## INPUT DATA
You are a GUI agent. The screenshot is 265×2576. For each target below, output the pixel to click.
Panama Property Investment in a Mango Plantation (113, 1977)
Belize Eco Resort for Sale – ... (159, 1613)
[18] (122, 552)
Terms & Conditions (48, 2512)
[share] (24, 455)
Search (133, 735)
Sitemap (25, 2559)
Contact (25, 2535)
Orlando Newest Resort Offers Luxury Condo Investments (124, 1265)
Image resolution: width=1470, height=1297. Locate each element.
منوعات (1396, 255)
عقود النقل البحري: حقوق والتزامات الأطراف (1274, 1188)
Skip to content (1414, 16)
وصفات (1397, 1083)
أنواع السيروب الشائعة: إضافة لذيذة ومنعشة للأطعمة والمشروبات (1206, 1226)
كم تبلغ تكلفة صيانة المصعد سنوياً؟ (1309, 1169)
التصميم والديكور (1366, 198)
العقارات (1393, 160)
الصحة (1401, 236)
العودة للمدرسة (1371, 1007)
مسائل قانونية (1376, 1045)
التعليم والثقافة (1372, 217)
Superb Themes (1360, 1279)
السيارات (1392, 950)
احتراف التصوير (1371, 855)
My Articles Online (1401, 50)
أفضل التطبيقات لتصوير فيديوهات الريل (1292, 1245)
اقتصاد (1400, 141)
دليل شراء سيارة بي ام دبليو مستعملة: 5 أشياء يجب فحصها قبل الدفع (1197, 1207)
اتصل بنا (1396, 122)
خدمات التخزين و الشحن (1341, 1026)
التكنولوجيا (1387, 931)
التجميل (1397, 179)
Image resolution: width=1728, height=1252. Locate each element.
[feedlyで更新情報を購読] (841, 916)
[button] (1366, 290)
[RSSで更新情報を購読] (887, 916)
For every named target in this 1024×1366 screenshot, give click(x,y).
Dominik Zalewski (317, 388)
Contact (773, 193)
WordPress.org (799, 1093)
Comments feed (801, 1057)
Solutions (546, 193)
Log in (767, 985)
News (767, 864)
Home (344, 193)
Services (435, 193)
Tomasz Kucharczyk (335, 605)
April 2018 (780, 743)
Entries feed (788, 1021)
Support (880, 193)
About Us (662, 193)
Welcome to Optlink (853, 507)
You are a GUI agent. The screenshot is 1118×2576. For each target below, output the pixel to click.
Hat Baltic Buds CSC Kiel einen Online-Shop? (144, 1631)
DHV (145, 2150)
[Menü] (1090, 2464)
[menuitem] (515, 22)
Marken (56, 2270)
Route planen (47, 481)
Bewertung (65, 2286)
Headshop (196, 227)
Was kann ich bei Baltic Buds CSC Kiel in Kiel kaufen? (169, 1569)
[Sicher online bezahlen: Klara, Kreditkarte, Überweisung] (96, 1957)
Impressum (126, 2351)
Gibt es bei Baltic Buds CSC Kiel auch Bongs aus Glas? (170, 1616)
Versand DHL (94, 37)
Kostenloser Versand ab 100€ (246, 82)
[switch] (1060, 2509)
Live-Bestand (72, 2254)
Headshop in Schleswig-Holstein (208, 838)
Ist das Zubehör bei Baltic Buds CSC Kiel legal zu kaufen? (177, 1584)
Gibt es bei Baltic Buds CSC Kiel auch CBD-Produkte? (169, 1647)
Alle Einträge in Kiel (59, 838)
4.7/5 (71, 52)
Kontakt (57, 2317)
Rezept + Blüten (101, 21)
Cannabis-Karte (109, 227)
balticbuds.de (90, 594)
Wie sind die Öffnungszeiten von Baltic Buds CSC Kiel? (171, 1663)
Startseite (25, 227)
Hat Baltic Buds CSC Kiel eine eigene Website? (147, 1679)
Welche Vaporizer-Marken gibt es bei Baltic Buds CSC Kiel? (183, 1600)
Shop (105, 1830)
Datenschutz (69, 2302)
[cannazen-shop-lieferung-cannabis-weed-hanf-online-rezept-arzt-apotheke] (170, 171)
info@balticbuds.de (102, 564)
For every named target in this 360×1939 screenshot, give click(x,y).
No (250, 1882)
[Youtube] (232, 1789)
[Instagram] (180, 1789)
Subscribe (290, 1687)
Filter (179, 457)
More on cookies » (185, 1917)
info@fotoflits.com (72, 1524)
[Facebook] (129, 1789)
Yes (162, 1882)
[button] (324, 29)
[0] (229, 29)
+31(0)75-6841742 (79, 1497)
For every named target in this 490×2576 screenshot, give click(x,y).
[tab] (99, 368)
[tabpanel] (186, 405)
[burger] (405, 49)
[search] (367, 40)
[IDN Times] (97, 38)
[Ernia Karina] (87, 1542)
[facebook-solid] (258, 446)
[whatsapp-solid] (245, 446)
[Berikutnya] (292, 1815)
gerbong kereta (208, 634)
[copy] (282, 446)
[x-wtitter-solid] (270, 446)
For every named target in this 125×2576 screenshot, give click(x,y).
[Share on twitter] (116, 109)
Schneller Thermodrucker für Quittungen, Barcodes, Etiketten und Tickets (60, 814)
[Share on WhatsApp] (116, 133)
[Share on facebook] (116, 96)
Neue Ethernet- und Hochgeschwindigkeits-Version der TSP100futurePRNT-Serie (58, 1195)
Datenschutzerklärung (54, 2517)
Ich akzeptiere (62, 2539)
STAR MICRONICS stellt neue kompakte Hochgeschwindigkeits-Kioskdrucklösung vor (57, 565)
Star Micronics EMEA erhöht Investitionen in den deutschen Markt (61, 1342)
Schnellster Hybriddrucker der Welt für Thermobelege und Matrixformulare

## WORK TO COMPLETE
The expected output is the run of lines from the one that includes "For every named target in this 125×2576" through the end of the listing above, exactly as they stand.

## ANSWER FOR THE TASK
For every named target in this 125×2576 screenshot, give click(x,y).
[Share on twitter] (116, 109)
Schneller Thermodrucker für Quittungen, Barcodes, Etiketten und Tickets (60, 814)
[Share on WhatsApp] (116, 133)
[Share on facebook] (116, 96)
Neue Ethernet- und Hochgeschwindigkeits-Version der TSP100futurePRNT-Serie (58, 1195)
Datenschutzerklärung (54, 2517)
Ich akzeptiere (62, 2539)
STAR MICRONICS stellt neue kompakte Hochgeschwindigkeits-Kioskdrucklösung vor (57, 565)
Star Micronics EMEA erhöht Investitionen in den deutschen Markt (61, 1342)
Schnellster Hybriddrucker der Welt für Thermobelege und Matrixformulare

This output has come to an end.